Mohamed El-Erian – “What The Fed’s Historic Bet Means For You”
Key Point – In a previous media appearance, El-Erian had made the comparison between the FED and NFL replacement referees. To paraphrase his comments, “We know they are not the best people to do the job but of reviving economic growth (that belongs to the Congress and The President), however, they are are the one’s showing up on the field.”
Without explicitly mentioning the NFL, he extends the metaphor in this recent article. Does having replacement refs harm the integrity of football? Does having the FED taking the central role in providing economic growth undermine its credibility? While he does not directly say yes, he does use the following language to describe their recent actions, “It is only a matter of time before the costs of its activism overwhelm the benefits.”
Mihir Worah & Nicolas Johnson “Gold – The Simple Facts”
The most interesting article was not by Bill Gross or El-Erian, but by Mihir Worah, the very successful manager of PIMCO Real Returns Commodity Strategy Fund. The article builds on the positive statements that Bill Gross has made about gold.
He makes the case for investing in Gold which is nicely summed up in the last paragraph:
Central banks globally are seeking to depreciate their currencies in a beggar-thy-neighbor attempt to stimulate their domestic economies (the Swiss National Bank is a prime example). Therefore, we believe investors should consider owning gold, precious metals and other assets that store value as long as central banks continue to print and maintain negative real interest rates.

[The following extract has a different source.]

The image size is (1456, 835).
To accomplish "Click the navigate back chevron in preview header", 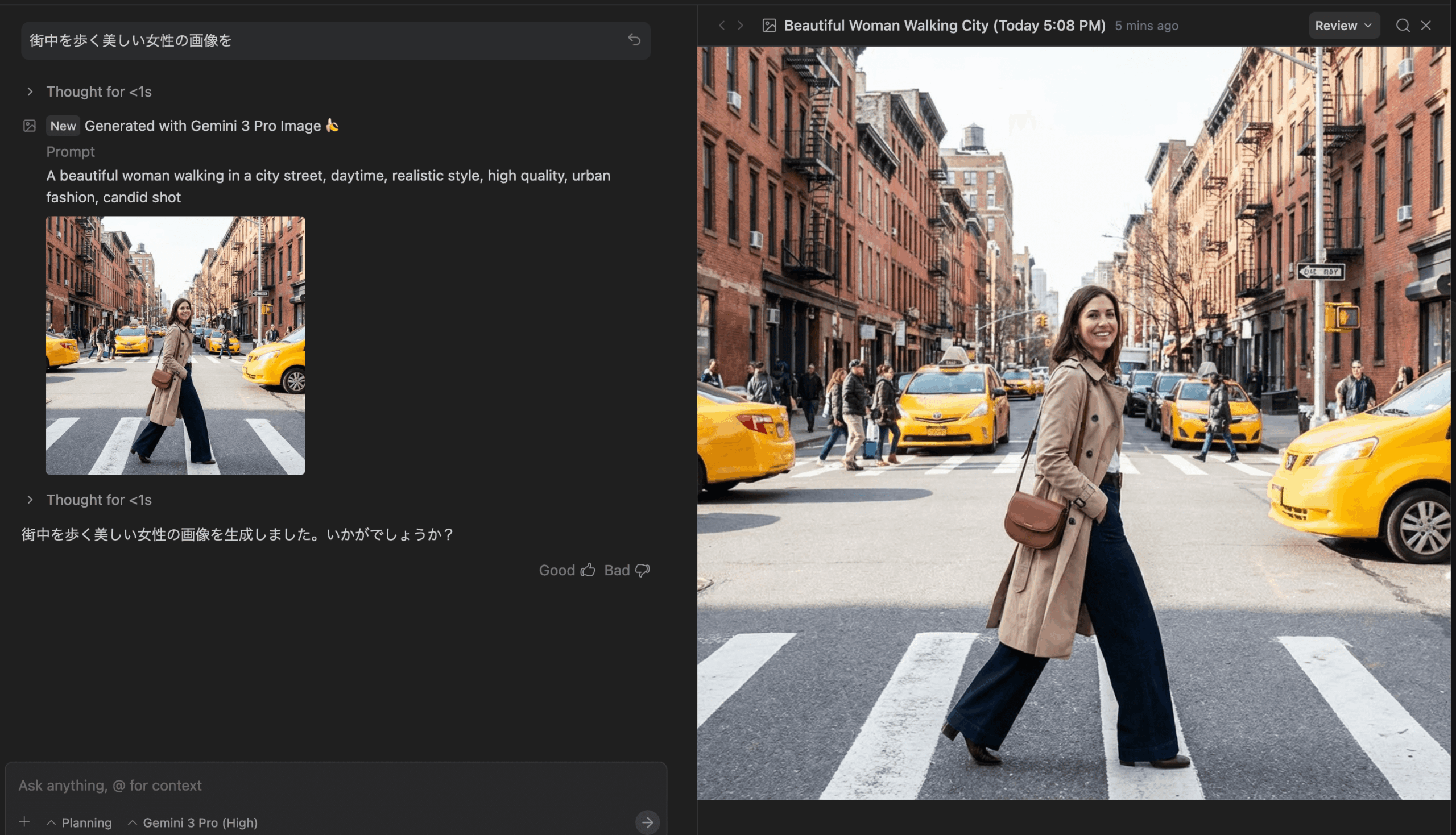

In the past, Learn Bond’s has argued that gold is not a great inflation hedge. Instead, we argue that gold is a great hedge against economic uncertainty. If inflation is very high, that might cause a great deal of economic uncertainty and push gold prices higher. If you buy this argument that gold should rise in value due to inflation or economic uncertainty, we recommend that you use the SPDR Gold Shares – GLD. We recommend against buying a leveraged gold etf. Leveraged ETFs tend to produce very strange investment returns.